Brief 1
According to the synthetic data post, which kind of models should be used to test whether the temporality of synthetic EHR data is preserved?
Brief 2
Continue the post about evaluating synthetic health record data from the point where it stops.

Provided text

-- Opening Marker --

Navigating synthetic data: developing a utility evaluation framework
Published 29 May 2024
Digital health intern at Beamtree | Statistics and biochemistry and molecular biology student at University of Sydney
LinkedIn: Sadiq Dohadwalla
Electronic Health Record data has the potential to revolutionise healthcare even further. In an age of ML and AI, EHR data can be used to catalyse a technology revolution of healthcare. However, from an ethical, legal and resource point of view – accessing high-quality data is nearly impossible. With the aims of overcoming these issues, synthetic data has taken the main stage with its myriad of opportunities and solutions. Generating synthetic data is only half the challenge. The other half – the less talked of one – is the challenge of evaluating the synthetic data outputted by different generative models. Specifically, evaluating the utility – or the synthetic data’s usability in downstream applications is underdeveloped.
By conducting a literature review we developed a utility evaluation framework (UEF) and identified representative studies to apply the UEF. We recognised the equal importance of integrating both machine learning and traditional statistical modelling aspects to holistically assess the utility of synthetic EHR. For the machine learning modelling aspect we encourage augmenting the real data with synthetic data and vice versa to improve the robustness of the chosen ML models. Due to an alarming absence in the literature of testing whether the temporal structure of the synthetic EHR data is maintained – we also emphasise the use of longitudinal models to test if the temporality of the data is preserved.

-- Closing Marker --

(Stored data)
-- Opening Marker --

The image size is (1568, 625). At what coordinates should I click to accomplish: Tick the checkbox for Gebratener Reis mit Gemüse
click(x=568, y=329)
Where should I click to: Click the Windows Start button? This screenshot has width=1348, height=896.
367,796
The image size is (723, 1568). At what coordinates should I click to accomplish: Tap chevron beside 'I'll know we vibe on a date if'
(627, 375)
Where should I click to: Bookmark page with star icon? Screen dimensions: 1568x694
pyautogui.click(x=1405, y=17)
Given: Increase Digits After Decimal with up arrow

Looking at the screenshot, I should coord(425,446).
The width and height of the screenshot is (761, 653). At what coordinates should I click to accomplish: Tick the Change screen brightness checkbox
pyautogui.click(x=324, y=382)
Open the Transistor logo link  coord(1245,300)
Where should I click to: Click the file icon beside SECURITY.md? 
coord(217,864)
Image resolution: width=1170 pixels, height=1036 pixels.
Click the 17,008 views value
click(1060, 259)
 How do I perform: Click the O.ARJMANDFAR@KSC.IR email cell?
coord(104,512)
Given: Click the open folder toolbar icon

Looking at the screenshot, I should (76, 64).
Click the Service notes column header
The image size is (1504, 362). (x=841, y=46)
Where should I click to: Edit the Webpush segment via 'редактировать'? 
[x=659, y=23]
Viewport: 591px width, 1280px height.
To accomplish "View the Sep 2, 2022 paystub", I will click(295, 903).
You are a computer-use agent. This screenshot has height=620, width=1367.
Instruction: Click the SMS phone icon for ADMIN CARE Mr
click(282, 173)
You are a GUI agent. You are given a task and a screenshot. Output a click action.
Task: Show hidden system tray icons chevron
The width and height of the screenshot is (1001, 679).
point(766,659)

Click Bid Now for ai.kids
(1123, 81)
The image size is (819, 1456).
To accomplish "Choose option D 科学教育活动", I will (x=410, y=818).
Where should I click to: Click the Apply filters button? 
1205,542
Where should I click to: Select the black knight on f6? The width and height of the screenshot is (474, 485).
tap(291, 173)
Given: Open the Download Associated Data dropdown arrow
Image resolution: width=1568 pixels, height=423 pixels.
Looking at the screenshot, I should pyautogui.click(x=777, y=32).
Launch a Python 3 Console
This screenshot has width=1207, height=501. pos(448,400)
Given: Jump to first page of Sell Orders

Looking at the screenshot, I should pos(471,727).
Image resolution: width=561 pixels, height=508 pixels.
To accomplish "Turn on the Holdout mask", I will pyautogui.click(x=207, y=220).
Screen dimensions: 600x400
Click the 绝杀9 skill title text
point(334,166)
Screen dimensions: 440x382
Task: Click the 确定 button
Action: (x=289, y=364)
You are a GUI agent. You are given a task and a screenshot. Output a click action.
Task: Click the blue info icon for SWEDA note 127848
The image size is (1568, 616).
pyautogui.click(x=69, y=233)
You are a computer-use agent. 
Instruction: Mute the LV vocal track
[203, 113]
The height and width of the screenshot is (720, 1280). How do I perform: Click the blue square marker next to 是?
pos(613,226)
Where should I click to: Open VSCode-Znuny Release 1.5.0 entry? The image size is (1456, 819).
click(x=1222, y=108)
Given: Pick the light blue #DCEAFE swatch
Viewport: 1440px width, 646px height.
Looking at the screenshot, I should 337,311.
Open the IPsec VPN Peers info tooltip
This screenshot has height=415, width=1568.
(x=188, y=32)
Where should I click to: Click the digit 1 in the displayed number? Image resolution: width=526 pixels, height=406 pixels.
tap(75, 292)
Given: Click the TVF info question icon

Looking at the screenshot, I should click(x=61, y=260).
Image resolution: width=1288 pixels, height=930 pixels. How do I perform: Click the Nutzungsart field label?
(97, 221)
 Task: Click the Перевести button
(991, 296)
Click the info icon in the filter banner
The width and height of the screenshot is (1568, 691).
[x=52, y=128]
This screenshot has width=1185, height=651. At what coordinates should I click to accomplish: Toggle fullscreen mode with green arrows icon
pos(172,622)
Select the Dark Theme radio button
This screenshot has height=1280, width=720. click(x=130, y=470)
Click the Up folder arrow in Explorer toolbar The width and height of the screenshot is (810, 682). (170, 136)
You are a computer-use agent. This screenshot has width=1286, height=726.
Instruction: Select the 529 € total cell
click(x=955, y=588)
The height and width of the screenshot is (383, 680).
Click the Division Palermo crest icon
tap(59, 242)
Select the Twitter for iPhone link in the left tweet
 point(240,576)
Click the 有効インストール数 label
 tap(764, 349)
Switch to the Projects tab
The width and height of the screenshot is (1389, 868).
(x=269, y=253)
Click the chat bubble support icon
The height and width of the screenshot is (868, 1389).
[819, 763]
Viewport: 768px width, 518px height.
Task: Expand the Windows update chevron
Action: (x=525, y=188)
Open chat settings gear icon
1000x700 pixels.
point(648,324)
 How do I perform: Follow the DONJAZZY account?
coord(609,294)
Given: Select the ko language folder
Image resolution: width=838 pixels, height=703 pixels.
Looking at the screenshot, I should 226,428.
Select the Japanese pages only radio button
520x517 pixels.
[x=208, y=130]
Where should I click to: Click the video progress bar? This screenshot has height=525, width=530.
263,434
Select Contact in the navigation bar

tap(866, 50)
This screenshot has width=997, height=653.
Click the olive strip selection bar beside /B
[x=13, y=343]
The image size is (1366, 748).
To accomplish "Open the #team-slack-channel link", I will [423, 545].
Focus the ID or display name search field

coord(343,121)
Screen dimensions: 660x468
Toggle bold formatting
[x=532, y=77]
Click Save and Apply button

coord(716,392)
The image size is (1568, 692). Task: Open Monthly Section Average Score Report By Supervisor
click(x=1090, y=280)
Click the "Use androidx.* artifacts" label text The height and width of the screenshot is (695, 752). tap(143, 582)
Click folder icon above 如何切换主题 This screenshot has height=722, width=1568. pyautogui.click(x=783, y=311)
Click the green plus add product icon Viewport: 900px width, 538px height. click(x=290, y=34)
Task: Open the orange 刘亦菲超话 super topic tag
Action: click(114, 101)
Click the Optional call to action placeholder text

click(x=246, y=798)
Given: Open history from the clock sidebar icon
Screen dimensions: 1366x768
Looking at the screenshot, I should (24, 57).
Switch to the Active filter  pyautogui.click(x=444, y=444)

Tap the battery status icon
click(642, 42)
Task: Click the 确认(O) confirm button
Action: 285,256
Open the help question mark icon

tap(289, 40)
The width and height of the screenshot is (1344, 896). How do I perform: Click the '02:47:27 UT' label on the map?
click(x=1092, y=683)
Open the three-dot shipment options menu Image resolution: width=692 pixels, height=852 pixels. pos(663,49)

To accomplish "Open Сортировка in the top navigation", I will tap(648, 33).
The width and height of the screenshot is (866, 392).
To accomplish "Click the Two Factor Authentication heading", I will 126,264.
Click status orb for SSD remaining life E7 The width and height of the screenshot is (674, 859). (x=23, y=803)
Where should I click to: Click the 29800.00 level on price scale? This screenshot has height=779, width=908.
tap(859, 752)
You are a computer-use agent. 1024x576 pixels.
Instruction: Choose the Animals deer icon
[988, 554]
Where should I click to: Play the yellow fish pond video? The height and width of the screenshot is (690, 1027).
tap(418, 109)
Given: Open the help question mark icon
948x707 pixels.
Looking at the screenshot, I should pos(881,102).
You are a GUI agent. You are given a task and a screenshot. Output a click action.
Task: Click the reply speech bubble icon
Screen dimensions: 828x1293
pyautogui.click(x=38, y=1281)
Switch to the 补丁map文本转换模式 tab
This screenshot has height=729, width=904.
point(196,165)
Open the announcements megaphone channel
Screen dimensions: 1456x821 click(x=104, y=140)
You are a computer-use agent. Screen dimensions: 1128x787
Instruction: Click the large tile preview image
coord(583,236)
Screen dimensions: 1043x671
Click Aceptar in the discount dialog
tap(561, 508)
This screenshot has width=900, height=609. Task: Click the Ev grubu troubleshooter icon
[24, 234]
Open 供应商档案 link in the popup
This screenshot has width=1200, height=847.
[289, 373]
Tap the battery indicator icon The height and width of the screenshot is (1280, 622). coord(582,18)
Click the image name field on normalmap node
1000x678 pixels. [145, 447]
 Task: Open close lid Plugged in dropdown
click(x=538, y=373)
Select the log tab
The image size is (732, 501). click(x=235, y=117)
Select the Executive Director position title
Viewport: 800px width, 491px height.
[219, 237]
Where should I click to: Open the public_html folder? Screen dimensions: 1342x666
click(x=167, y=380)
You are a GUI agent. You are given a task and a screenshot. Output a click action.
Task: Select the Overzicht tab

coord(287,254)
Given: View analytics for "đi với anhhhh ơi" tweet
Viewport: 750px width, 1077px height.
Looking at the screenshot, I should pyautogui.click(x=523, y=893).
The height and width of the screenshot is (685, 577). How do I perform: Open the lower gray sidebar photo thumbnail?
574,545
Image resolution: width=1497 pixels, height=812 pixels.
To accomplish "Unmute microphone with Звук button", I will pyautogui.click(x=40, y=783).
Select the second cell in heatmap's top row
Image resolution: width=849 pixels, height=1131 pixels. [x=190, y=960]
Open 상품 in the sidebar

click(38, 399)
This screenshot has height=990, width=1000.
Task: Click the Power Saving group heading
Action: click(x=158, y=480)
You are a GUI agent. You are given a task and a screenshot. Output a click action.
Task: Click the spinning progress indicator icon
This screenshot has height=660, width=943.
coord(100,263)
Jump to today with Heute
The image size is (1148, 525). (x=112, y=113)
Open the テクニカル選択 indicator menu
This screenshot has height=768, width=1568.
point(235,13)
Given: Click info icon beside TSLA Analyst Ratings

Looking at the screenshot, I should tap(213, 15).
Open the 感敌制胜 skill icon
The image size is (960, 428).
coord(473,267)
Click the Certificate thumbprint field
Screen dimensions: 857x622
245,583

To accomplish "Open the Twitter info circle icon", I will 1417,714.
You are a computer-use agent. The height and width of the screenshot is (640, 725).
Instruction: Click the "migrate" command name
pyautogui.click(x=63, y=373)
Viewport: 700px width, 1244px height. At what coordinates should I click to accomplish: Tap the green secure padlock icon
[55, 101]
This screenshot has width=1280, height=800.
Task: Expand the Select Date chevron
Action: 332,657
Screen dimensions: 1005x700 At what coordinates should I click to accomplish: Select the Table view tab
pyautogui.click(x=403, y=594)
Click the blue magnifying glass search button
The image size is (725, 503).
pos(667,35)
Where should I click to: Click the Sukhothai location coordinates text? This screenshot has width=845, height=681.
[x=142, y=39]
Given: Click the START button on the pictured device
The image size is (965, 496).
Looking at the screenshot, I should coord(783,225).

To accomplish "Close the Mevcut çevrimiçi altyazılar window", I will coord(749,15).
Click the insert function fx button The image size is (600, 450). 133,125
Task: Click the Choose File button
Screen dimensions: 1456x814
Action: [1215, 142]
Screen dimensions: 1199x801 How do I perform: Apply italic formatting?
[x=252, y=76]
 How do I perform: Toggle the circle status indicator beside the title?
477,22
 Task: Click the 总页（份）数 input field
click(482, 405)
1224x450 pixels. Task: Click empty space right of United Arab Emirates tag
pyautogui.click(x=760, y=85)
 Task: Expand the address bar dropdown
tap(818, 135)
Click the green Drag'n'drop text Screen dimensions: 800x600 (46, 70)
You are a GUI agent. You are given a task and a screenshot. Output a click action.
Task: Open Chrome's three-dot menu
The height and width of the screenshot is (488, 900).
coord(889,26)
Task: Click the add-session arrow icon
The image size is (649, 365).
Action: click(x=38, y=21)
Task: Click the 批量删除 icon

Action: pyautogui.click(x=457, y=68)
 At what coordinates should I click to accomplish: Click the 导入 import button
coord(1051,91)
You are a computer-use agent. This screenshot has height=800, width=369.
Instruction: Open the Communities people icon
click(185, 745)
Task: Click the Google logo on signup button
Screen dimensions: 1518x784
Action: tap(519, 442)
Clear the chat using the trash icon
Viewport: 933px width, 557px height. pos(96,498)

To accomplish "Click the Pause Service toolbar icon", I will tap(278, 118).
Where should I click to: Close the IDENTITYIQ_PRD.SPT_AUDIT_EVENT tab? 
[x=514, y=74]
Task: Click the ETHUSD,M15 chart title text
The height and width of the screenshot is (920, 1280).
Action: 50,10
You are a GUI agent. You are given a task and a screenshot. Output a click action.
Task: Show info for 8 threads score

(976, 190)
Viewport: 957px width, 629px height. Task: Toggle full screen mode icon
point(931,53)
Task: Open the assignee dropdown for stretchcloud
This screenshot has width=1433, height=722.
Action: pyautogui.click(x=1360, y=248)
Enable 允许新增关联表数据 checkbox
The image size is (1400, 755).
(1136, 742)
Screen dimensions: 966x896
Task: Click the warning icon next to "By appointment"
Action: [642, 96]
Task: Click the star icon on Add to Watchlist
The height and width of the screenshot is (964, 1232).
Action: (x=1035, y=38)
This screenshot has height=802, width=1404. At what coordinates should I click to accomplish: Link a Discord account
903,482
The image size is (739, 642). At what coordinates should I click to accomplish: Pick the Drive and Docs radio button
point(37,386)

-- Closing Marker --

Reply 1
Longitudinal models.

Reply 2
As researchers strive to harness the power of EHR data for disease phenotyping, predictive modelling, personalized medicine, and clinical decision support, ensuring the reliability and applicability of synthetic data becomes paramount. As synthetic data becomes an important tool and goes from the “new, shiny, and exciting thing” to the norm – thinking more carefully about what is considered “good” synthetic data will be crucial for rigorous research to be conducted. By providing a structured framework approach to evaluate synthetic data, our work begins to contribute to the foundation of responsible and impactful healthcare and digital health research.